_What you are asked to do_
The answer is to consist only of an exact retyping of the lines from the one containing "Tap the map location pin icon" to the end of the entries, without pictures.

_Exercise inputs_

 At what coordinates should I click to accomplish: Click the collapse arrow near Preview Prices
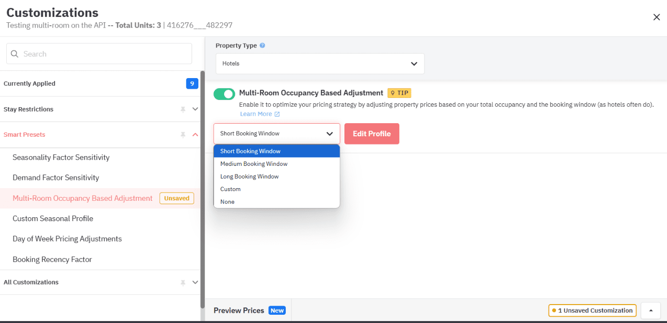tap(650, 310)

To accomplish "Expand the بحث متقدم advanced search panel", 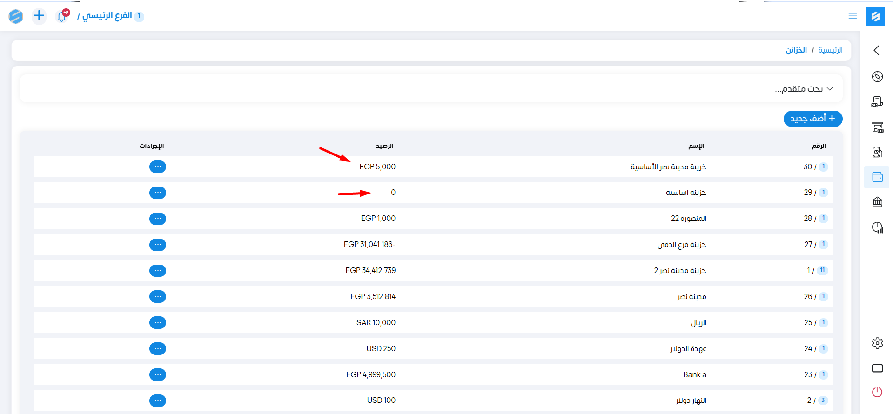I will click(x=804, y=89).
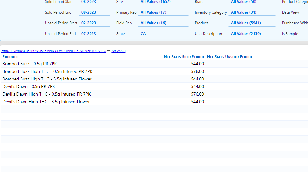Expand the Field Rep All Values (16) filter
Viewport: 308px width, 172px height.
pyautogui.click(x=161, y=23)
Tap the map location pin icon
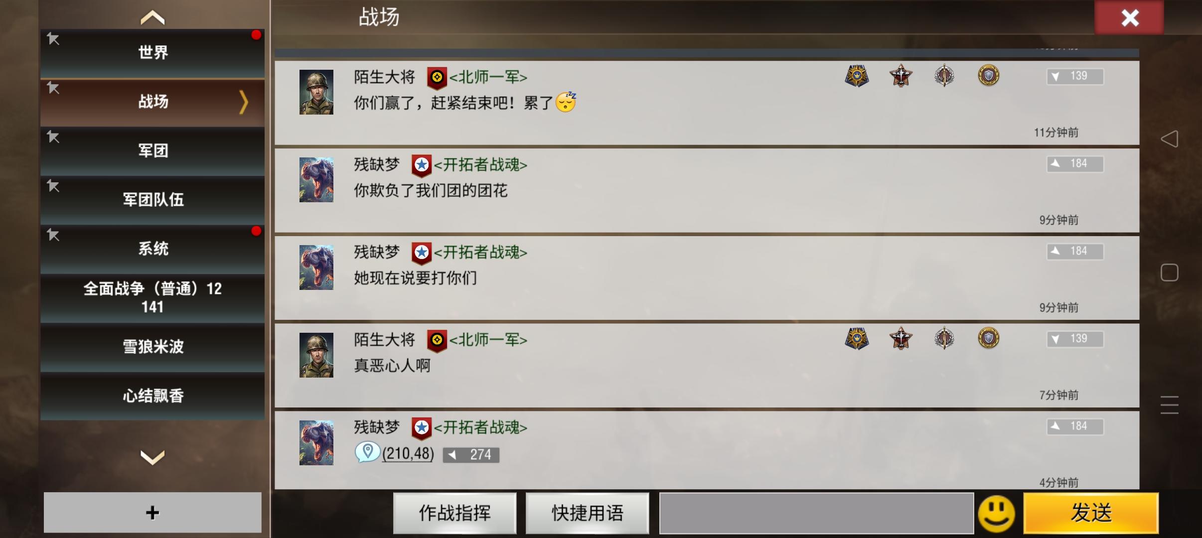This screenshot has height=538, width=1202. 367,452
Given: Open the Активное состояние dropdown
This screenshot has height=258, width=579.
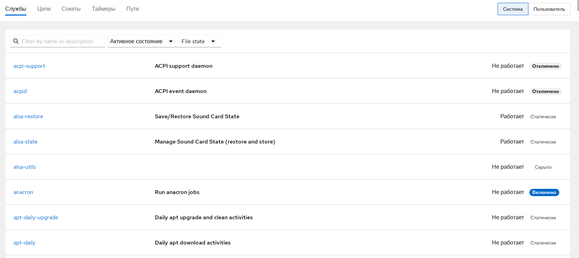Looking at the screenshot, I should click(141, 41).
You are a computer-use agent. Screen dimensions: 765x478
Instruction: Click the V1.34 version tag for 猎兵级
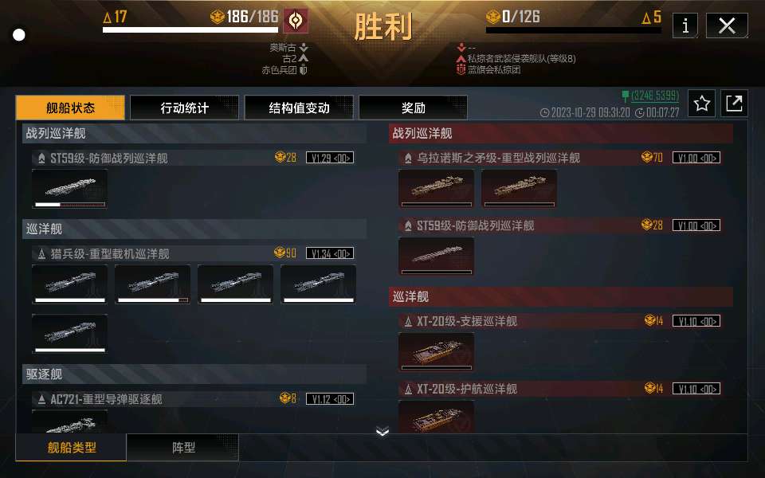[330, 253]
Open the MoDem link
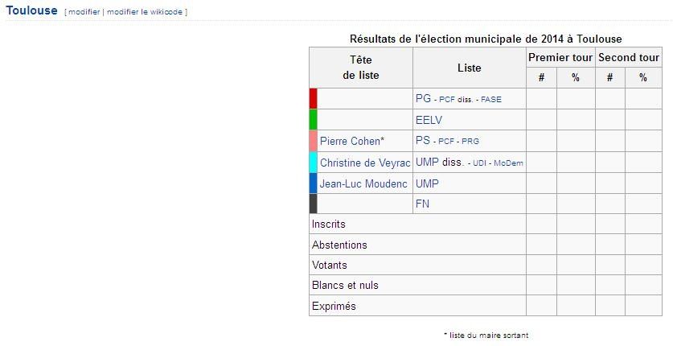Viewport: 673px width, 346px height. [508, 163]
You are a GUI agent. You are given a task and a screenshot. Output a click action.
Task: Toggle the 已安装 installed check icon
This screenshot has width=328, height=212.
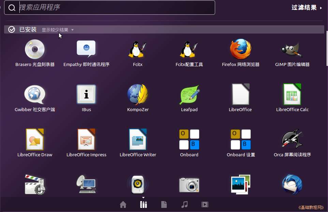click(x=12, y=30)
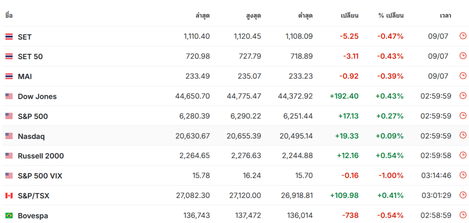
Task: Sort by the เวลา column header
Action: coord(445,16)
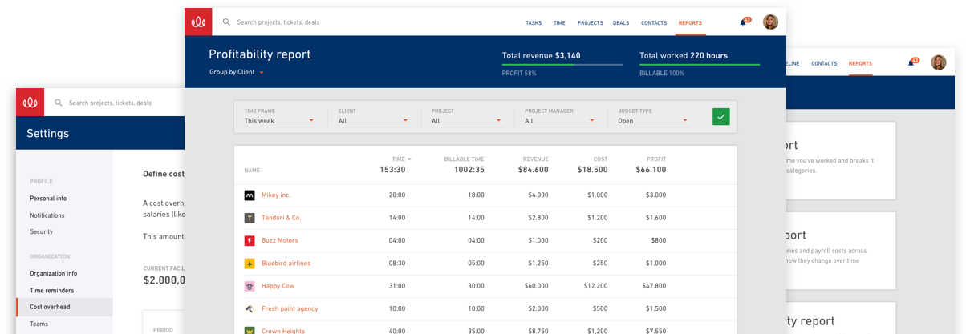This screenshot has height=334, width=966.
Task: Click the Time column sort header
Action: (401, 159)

_Output below_
Tap the map location pin icon
This screenshot has height=538, width=1202. 367,452
Given: Open the Активное состояние dropdown
This screenshot has height=258, width=579.
Looking at the screenshot, I should click(141, 41).
You are a computer-use agent. Screen dimensions: 765x478
Instruction: Click the V1.34 version tag for 猎兵级
[330, 253]
Open the MoDem link
Viewport: 673px width, 346px height. [508, 163]
You are a GUI agent. You are given a task and a screenshot. Output a click action.
Task: Toggle the 已安装 installed check icon
This screenshot has width=328, height=212.
click(x=12, y=30)
Task: Sort by the เวลา column header
Action: coord(445,16)
This screenshot has height=334, width=966.
Task: Click the Time column sort header
Action: (401, 159)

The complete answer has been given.